Die aktuelle Situation
Um den Ist-Zustand festzustellen, wurden die derzeitigen Verkehrsverbindungen mit ihren Taktzeiten in einer Karte dargestellt und Fahrgastzahlen der vergangenen Jahre ausgewertet.
Im März 2014 fand in Markkleeberg eine Haushaltsbefragung statt. 1020 Haushalte nutzten die Möglichkeit, ihre Wünsche und Kritiken zum derzeitigen ÖPNV-Angebot zu äußern. Im April 2014 führte der MDV zusätzlich Fahrgastbefragungen in den Buslinien 107 und 108 durch. Eines der wichtigsten Kriterien war die Ermittlung der Fahrgastzahlen: Mit der Einführung des Mitteldeutschen S-Bahn-Netzes im Dezember 2013 kam es zu enormen Verschiebungen in den Fahrgastzahlen. Immer mehr Markkleeberger nutzen für ihre Fahrten Richtung Leipzig die neuen S-Bahnlinien, der Straßenbahnlinie 9 gingen damit je nach Wochentag zwischen 25 und 32 Prozent der Fahrgäste verloren. Und dieser Fahrgastrückgang war ein weiterer Anlass, die Wirtschaftlichkeit der Linie 9 – aktuell wieder – in Frage zu stellen.

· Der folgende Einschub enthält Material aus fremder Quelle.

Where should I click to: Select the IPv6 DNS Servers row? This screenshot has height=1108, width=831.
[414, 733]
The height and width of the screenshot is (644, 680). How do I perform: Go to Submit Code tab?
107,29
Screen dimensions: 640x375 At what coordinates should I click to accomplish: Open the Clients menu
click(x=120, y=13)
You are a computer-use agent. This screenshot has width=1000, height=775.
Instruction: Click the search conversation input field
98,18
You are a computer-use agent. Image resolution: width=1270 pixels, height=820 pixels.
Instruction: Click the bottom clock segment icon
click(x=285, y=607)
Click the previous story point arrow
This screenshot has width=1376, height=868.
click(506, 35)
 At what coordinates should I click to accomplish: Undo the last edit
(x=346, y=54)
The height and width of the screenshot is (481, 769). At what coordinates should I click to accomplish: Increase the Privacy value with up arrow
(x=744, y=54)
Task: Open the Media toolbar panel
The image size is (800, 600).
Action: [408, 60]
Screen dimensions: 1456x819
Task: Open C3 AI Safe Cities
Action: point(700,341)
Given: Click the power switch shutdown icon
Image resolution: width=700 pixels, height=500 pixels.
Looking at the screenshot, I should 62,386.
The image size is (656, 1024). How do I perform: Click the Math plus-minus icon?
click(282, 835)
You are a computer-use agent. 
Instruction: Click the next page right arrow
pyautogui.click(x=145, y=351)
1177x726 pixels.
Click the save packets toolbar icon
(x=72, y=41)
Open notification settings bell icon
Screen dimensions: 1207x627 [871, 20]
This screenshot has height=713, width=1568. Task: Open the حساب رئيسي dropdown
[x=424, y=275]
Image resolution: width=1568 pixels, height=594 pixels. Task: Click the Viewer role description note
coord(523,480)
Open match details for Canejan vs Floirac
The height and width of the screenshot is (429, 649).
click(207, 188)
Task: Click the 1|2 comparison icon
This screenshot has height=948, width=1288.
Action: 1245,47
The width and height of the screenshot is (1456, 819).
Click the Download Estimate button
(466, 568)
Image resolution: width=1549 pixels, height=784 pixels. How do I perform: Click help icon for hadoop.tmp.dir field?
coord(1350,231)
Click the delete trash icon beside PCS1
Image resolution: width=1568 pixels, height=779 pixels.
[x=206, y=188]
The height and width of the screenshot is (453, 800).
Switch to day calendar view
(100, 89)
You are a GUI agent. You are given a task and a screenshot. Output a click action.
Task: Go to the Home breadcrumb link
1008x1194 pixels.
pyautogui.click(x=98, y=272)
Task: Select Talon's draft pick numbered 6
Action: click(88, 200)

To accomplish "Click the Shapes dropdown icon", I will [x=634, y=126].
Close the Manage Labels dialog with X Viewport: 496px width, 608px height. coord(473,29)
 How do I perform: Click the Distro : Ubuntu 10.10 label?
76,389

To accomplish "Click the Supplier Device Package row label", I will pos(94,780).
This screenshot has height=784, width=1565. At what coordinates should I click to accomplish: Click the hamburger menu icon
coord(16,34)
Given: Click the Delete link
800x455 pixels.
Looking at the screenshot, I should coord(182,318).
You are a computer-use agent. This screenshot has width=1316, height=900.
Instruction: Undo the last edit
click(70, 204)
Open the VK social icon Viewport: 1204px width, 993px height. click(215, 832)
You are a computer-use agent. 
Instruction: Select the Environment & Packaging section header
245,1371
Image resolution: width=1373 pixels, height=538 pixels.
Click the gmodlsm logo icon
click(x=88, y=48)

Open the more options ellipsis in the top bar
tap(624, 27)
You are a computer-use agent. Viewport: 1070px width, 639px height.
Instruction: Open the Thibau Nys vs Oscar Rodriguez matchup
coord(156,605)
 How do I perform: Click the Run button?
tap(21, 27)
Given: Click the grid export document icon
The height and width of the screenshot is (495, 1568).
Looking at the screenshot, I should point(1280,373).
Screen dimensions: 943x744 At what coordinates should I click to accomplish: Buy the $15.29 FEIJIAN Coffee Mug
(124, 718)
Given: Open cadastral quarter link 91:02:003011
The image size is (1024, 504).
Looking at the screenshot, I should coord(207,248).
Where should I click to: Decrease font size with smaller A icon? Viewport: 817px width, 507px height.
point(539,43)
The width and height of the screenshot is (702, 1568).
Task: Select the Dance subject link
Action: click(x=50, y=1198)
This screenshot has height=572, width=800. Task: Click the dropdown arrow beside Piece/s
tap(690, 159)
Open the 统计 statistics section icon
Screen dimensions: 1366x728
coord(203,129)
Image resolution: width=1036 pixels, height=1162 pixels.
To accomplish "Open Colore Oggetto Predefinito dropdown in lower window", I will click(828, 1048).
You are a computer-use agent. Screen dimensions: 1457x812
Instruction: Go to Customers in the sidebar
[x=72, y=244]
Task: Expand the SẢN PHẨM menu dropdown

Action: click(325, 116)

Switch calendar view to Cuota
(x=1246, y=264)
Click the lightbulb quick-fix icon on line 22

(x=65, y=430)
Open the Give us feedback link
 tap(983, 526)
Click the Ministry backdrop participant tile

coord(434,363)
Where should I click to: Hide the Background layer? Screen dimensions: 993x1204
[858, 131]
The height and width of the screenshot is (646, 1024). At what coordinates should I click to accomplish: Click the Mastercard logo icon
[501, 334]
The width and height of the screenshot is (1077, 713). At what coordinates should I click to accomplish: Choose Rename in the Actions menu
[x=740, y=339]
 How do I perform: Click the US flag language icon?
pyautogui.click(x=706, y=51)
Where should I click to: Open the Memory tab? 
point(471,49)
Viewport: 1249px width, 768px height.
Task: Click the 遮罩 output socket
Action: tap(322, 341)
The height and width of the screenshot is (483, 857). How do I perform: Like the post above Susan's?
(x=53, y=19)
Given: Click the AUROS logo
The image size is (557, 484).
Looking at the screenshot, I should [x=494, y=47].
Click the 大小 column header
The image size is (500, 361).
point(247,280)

Das derzeitige ÖPNV-Angebot: Markkleeberg wird von der S-Bahn S2, S4, S5 und S5X (Haltepunkte Nord, Mitte, Großstädteln, Gaschwitz), den Straßenbahnlinien 9 und 11 und den Buslinien 65, 100, 107 und 108 bedient. In den Sommermonaten kommt die Linie 79 zum Cospudener See hinzu. Im Osten Markkleebergs verbinden die Linien 141, 143 und 172 die südöstlichen Leipziger Stadtteile (Probstheida, Meusdorf) mit dem Umland (Störmthal, Liebertwolkwitz) und binden im Verlauf der Linienführung das Gewerbegebiet Wachau und Auenhain (Kanupark Markkleeberg) an der Ostseite des Markkleeberger Sees mit ein.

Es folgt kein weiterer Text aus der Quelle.